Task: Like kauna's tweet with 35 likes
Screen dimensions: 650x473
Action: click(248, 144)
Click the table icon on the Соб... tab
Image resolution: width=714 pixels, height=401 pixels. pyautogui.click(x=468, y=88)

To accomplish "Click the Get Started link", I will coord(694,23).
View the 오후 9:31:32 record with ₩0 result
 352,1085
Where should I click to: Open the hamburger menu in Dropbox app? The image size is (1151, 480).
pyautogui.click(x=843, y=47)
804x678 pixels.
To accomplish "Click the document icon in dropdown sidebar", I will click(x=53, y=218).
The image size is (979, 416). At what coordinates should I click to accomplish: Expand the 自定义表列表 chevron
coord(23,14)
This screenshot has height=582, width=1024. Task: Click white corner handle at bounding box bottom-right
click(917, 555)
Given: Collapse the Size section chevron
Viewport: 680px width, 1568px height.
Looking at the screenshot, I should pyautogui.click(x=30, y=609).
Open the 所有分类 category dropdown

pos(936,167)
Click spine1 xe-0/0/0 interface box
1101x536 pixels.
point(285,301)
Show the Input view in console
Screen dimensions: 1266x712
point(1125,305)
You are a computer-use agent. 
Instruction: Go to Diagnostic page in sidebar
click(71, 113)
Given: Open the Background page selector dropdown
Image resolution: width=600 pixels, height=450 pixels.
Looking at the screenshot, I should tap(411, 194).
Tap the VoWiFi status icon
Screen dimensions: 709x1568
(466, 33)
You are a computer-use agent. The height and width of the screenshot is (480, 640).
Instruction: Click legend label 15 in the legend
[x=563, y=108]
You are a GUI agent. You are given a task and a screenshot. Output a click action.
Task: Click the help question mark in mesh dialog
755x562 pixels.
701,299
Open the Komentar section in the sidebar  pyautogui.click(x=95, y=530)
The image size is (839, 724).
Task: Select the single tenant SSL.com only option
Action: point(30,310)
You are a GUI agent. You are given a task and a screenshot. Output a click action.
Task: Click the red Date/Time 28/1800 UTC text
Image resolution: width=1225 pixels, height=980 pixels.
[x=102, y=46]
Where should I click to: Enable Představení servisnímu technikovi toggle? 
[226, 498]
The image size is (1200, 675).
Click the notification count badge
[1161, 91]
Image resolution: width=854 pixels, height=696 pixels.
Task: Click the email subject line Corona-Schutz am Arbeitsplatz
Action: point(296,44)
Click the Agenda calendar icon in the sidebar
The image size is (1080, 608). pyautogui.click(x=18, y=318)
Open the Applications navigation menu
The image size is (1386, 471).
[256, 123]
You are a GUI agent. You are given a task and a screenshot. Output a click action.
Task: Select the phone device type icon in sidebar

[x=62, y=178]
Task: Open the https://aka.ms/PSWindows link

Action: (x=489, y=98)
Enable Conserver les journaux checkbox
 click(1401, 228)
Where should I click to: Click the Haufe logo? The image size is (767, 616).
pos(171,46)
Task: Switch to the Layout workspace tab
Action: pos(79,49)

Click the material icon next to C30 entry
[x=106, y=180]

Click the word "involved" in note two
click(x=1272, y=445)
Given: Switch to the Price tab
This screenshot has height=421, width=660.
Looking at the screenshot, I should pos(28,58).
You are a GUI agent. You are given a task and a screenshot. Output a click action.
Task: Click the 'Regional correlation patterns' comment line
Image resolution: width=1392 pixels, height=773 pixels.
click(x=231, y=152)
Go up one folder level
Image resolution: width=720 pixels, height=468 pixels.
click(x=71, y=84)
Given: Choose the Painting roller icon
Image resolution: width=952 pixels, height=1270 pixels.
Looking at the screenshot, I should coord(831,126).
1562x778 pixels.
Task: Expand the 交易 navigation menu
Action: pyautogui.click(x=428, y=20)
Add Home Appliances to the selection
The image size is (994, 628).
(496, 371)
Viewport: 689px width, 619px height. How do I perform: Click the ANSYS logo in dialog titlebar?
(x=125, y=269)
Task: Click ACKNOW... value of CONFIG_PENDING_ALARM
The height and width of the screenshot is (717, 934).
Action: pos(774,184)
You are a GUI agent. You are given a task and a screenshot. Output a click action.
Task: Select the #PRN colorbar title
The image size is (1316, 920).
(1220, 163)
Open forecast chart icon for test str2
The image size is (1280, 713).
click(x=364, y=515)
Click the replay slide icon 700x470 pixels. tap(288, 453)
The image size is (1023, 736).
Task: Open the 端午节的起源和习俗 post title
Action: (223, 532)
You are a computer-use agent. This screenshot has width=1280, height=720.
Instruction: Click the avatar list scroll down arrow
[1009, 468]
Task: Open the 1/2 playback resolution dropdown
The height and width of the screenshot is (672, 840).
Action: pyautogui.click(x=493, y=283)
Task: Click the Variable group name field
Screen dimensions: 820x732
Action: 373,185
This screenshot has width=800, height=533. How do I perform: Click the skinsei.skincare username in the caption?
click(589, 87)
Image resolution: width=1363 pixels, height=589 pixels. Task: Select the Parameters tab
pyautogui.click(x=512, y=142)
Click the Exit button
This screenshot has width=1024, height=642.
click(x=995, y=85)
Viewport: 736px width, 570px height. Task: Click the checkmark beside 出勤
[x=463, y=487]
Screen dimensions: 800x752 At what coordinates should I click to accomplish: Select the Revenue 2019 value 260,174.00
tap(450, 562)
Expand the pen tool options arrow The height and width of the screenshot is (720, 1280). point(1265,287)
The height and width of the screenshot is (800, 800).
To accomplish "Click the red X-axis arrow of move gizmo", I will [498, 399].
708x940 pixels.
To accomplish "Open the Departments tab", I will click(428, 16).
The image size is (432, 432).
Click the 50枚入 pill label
=====
**WHAT YOU HAVE TO DO**
Write the entries above out again, unchanged and complete.

**FINISHED EXERCISE**
Task: Like kauna's tweet with 35 likes
Screen dimensions: 650x473
Action: click(248, 144)
Click the table icon on the Соб... tab
Image resolution: width=714 pixels, height=401 pixels. pyautogui.click(x=468, y=88)

To accomplish "Click the Get Started link", I will coord(694,23).
View the 오후 9:31:32 record with ₩0 result
 352,1085
Where should I click to: Open the hamburger menu in Dropbox app? The image size is (1151, 480).
pyautogui.click(x=843, y=47)
804x678 pixels.
To accomplish "Click the document icon in dropdown sidebar", I will click(x=53, y=218).
The image size is (979, 416). At what coordinates should I click to accomplish: Expand the 自定义表列表 chevron
coord(23,14)
This screenshot has height=582, width=1024. Task: Click white corner handle at bounding box bottom-right
click(917, 555)
Given: Collapse the Size section chevron
Viewport: 680px width, 1568px height.
Looking at the screenshot, I should pyautogui.click(x=30, y=609).
Open the 所有分类 category dropdown

pos(936,167)
Click spine1 xe-0/0/0 interface box
1101x536 pixels.
point(285,301)
Show the Input view in console
Screen dimensions: 1266x712
point(1125,305)
You are a computer-use agent. 
Instruction: Go to Diagnostic page in sidebar
click(71, 113)
Given: Open the Background page selector dropdown
Image resolution: width=600 pixels, height=450 pixels.
Looking at the screenshot, I should tap(411, 194).
Tap the VoWiFi status icon
Screen dimensions: 709x1568
(466, 33)
You are a computer-use agent. The height and width of the screenshot is (480, 640).
Instruction: Click legend label 15 in the legend
[x=563, y=108]
You are a GUI agent. You are given a task and a screenshot. Output a click action.
Task: Click the help question mark in mesh dialog
755x562 pixels.
701,299
Open the Komentar section in the sidebar  pyautogui.click(x=95, y=530)
The image size is (839, 724).
Task: Select the single tenant SSL.com only option
Action: point(30,310)
You are a GUI agent. You are given a task and a screenshot. Output a click action.
Task: Click the red Date/Time 28/1800 UTC text
Image resolution: width=1225 pixels, height=980 pixels.
[x=102, y=46]
Where should I click to: Enable Představení servisnímu technikovi toggle? 
[226, 498]
The image size is (1200, 675).
Click the notification count badge
[1161, 91]
Image resolution: width=854 pixels, height=696 pixels.
Task: Click the email subject line Corona-Schutz am Arbeitsplatz
Action: point(296,44)
Click the Agenda calendar icon in the sidebar
The image size is (1080, 608). pyautogui.click(x=18, y=318)
Open the Applications navigation menu
The image size is (1386, 471).
[256, 123]
You are a GUI agent. You are given a task and a screenshot. Output a click action.
Task: Select the phone device type icon in sidebar

[x=62, y=178]
Task: Open the https://aka.ms/PSWindows link

Action: (x=489, y=98)
Enable Conserver les journaux checkbox
 click(1401, 228)
Where should I click to: Click the Haufe logo? The image size is (767, 616).
pos(171,46)
Task: Switch to the Layout workspace tab
Action: pos(79,49)

Click the material icon next to C30 entry
[x=106, y=180]

Click the word "involved" in note two
click(x=1272, y=445)
Given: Switch to the Price tab
This screenshot has height=421, width=660.
Looking at the screenshot, I should pos(28,58).
You are a GUI agent. You are given a task and a screenshot. Output a click action.
Task: Click the 'Regional correlation patterns' comment line
Image resolution: width=1392 pixels, height=773 pixels.
click(x=231, y=152)
Go up one folder level
Image resolution: width=720 pixels, height=468 pixels.
click(x=71, y=84)
Given: Choose the Painting roller icon
Image resolution: width=952 pixels, height=1270 pixels.
Looking at the screenshot, I should coord(831,126).
1562x778 pixels.
Task: Expand the 交易 navigation menu
Action: pyautogui.click(x=428, y=20)
Add Home Appliances to the selection
The image size is (994, 628).
(496, 371)
Viewport: 689px width, 619px height. How do I perform: Click the ANSYS logo in dialog titlebar?
(x=125, y=269)
Task: Click ACKNOW... value of CONFIG_PENDING_ALARM
The height and width of the screenshot is (717, 934).
Action: pos(774,184)
You are a GUI agent. You are given a task and a screenshot. Output a click action.
Task: Select the #PRN colorbar title
The image size is (1316, 920).
(1220, 163)
Open forecast chart icon for test str2
The image size is (1280, 713).
click(x=364, y=515)
Click the replay slide icon 700x470 pixels. tap(288, 453)
The image size is (1023, 736).
Task: Open the 端午节的起源和习俗 post title
Action: (223, 532)
You are a computer-use agent. This screenshot has width=1280, height=720.
Instruction: Click the avatar list scroll down arrow
[1009, 468]
Task: Open the 1/2 playback resolution dropdown
The height and width of the screenshot is (672, 840).
Action: pyautogui.click(x=493, y=283)
Task: Click the Variable group name field
Screen dimensions: 820x732
Action: 373,185
This screenshot has width=800, height=533. How do I perform: Click the skinsei.skincare username in the caption?
click(589, 87)
Image resolution: width=1363 pixels, height=589 pixels. Task: Select the Parameters tab
pyautogui.click(x=512, y=142)
Click the Exit button
This screenshot has width=1024, height=642.
click(x=995, y=85)
Viewport: 736px width, 570px height. Task: Click the checkmark beside 出勤
[x=463, y=487]
Screen dimensions: 800x752 At what coordinates should I click to accomplish: Select the Revenue 2019 value 260,174.00
tap(450, 562)
Expand the pen tool options arrow The height and width of the screenshot is (720, 1280). point(1265,287)
The height and width of the screenshot is (800, 800).
To accomplish "Click the red X-axis arrow of move gizmo", I will [498, 399].
708x940 pixels.
To accomplish "Open the Departments tab", I will click(428, 16).
The image size is (432, 432).
Click the 50枚入 pill label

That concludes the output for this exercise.